Extended Data Figure 2 Loss of Tet2 barely affects development of immune cells.
Percentages of the indicated immune cells were analysed by their specific lineage markers from control and Tet2-deficient mice. Data were from one representative of three independent experiments.
Extended Data Figure 3 Gene expression variation in Tet2-deficient dendritic cells.
a, b, mRNA variations of indicated genes in RNA-seq analysis of BMDC stimulated with LPS. RPKM of each of the genes in 4 h group were compared with 0 h group, and calculated to log2 ratio. c, d, qPCR analysis of mRNA levels of indicated genes in wild type and Tet2-deficient naive BMDC (c) or LPS-stimulated BMDC (d). e, BMDC were stimulated with LPS for 8 h, and then endogenous Tet2 enrichments at proximal promoter of indicated genes were analysed by ChIP-qPCR. Error bars represent s.d. of triplicate technical (e) or s.e.m. of triplicate biological (c, d) replicates and are representative of three independent experiments. **P < 0.01.
Extended Data Figure 4 Potential targets of Tet2 during immune response.
a–d, ELISA of cytokines in supernatants of splenic activated CD4+ T cells (a), CD8+ T cells (b) and NK cells (c), and conventional splenic CD19+ B cells (d) from Tet2-deficient (KO) and control mice (WT). T cells were stimulated with 10 μg ml−1 anti-CD3 and 1 μg ml−1 anti-CD28 monoclonal antibodies for 24 h. NK cells were stimulated with a combination of 10 ng ml−1 IL-12 plus 5 ng ml−1 IL-18 for 12 h. B cells were stimulated with 5 μg ml−1 LPS for 24 h, Error bars represent s.d. of triplicate technical replicates and are representative of three independent experiments. **P < 0.01.
Extended Data Figure 5 Loss of Tet2 barely affects TLR4 signalling pathways.

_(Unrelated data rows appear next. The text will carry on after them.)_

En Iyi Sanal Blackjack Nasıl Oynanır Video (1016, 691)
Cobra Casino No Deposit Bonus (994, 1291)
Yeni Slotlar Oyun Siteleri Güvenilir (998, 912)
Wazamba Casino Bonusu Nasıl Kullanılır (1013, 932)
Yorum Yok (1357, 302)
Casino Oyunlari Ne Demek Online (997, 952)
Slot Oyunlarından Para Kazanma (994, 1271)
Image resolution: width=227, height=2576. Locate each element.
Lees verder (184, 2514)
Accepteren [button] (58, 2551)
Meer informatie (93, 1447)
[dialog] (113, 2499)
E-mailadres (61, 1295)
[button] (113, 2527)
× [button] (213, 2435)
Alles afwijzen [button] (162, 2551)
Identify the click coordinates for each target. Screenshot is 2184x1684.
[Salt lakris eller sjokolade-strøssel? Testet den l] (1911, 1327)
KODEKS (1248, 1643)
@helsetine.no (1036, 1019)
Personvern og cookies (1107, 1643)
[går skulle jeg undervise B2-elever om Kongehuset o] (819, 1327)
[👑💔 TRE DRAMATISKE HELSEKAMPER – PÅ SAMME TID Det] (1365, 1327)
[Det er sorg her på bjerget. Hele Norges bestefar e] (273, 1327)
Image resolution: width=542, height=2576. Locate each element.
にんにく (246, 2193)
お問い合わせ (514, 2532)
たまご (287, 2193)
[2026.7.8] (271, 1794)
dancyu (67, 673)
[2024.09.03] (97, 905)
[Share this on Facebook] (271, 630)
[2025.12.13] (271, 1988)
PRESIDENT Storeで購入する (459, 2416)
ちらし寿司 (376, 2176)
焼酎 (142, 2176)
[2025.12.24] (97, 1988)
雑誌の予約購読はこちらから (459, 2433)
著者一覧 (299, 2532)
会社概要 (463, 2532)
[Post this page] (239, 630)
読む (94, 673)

a, b, Immunoblot assays of the phosphorylated (p-) or total proteins in lysates of wild-type and Tet2-deficent BMDC (a) and peritoneal macrophages (b) stimulated with LPS for indicated time. Full scans of blots are shown in Supplementary Fig. 1. Data were from one representative of three independent experiments.
Extended Data Figure 6 Tet2 binding partners for cytokine regulation.
a, Co-immunoprecipitation assay using Tet2 antibody of nuclear fraction of murine BMDC stimulated with LPS for 8 h. Gene symbols of transcription factor deposited in KEGG database and their unique peptides identified by mass spectrometry analysis were tabled. b, IκBζ was silenced in BMDC using specific siRNA for 36 h and the BMDC were stimulated with LPS for 8 h. The protein levels of IκBζ were detected by immunoblot, with lamin A/C as the loading control. c, Hdac1/2 (blue circles) were subjected to interaction analysis with genes which had significant expression variations (red circles for upregulated, and green circles for downregulated) in BMDC 4 h after LPS stimulation. The linkers indicate interaction or regulation relationship between the two genes. d, e, Flag-tagged Hdac1 (d) or Hdac2 (e) were overexpressed in HEK293T cells together with Myc-tagged Tet2. Cell lysates were examined by IP and immunoblot with indicated antibodies. The whole-cell lysates (WCL) were used to examine the input of overexpressed proteins. f, BMDC were pretreated with 100 nM TSA for 1 h, and then stimulated by LPS for indicated time. mRNA levels of indicated genes were analysed by qPCR. g, h, BMDC (g) and peritoneal macrophages (h) were stimulated with LPS for the indicated time. Enrichments of H3Ac (g), H4Ac (h) at Tnf promoters were analysed by ChIP-qPCR. i, Hdac2 was silenced in BMDC for 48 h and then the BMDC were stimulated with LPS for 8 h. The protein levels of Hdac2 were detected by immunoblot, with lamin A/C as the loading control. Full scans of blots are shown in Supplementary Fig. 1. Error bars represent s.d. of triplicate technical (g, h) or s.e.m. of triplicate biological (f) replicates and are representative of three independent experiments. **P < 0.01.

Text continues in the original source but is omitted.